There is still a little bit of tweaking to do. I never once heard any music during either one of my visits, and music is big with hipsters It’s big with me, too. Also, there are two desserts on the menu, which is fine— cheesecake bars and crème brulee— personally, I would like to see a lighter option, maybe a fruit finish, as an offering.
Nevertheless, what they offered, they nailed. All hail, Babalu.
Sesame-Soy Cabbage Stir Fry
1/4 cup peanut oil or vegetable oil
1 Tbl minced fresh ginger
1 Tbl minced garlic
1/4 tsp crushed red chili flakes
1/2 cup red onion, peeled and julienne
3/4 cup carrot, julienne
3/4 cup red bell pepper julienne
1 head bok choy cut leaves crosswise into 1/2” thick slices (approx 5-6 cups cut)
6 green onions, trimmed, cut diagonally into 1-inch pieces
1 1/2 cups fresh snow peas
1/2 head Napa cabbage, leaves cut crosswise into 1-inch-wide strips (about 3-4
2/3 cup good-quality chicken stock or broth or vegetable broth
1/4 cup soy sauce
1Tbl cornstarch, dissolved in 1 tablespoon cold water
2 Tbl toasted sesame seeds
Heat a large wok over medium heat. Add 2 tablespoons of the oil. When the oil is hot, add the ginger, garlic, and chili flakes and stir-fry just until they are aromatic, about 30 seconds. Scoop out the aromatics and set them aside.
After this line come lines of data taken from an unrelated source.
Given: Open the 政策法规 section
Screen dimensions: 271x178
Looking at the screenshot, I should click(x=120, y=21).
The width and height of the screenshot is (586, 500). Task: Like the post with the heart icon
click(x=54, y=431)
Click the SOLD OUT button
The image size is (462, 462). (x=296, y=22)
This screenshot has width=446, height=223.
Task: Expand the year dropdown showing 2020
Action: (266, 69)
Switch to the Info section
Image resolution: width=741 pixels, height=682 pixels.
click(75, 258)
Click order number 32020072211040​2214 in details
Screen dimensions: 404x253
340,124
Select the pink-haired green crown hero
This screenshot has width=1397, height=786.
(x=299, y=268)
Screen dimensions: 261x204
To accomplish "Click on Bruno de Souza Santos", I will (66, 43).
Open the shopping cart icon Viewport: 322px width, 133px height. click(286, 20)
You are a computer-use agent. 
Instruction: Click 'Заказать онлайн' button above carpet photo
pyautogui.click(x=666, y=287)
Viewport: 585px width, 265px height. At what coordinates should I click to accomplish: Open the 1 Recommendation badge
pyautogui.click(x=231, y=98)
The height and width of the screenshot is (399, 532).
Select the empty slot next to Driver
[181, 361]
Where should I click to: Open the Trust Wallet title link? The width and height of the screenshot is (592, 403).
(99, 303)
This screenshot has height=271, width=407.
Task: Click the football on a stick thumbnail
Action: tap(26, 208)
Add the remaining oil to the wok. Turn the heat up to high. When the oil is hot, add the julienne carrots, red peppers and red onion pieces and stir-fry until they turn glossy and bright, 1 to 2 minutes.
Add the bok choy. Stir-fry 1 to 2 minutes more.
Add the scallion pieces and snow peas. Continue stir-frying until they are bright green and glossy, 1 to 2 minutes more.
Add the Napa cabbage along with about 1/3 cup of the hot stock and the reserved aromatics. Continue stir-frying until the vegetables are all tender-crisp, about 2 minutes more. Add the remaining stock, soy sauce, and cornstarch mixture and stir-fry until the vegetables all look lightly glazed with sauce, about 1 minute more.
Transfer the stir-fried vegetables to a heated serving dish. Garnish toasted sesame seeds and serve immediately.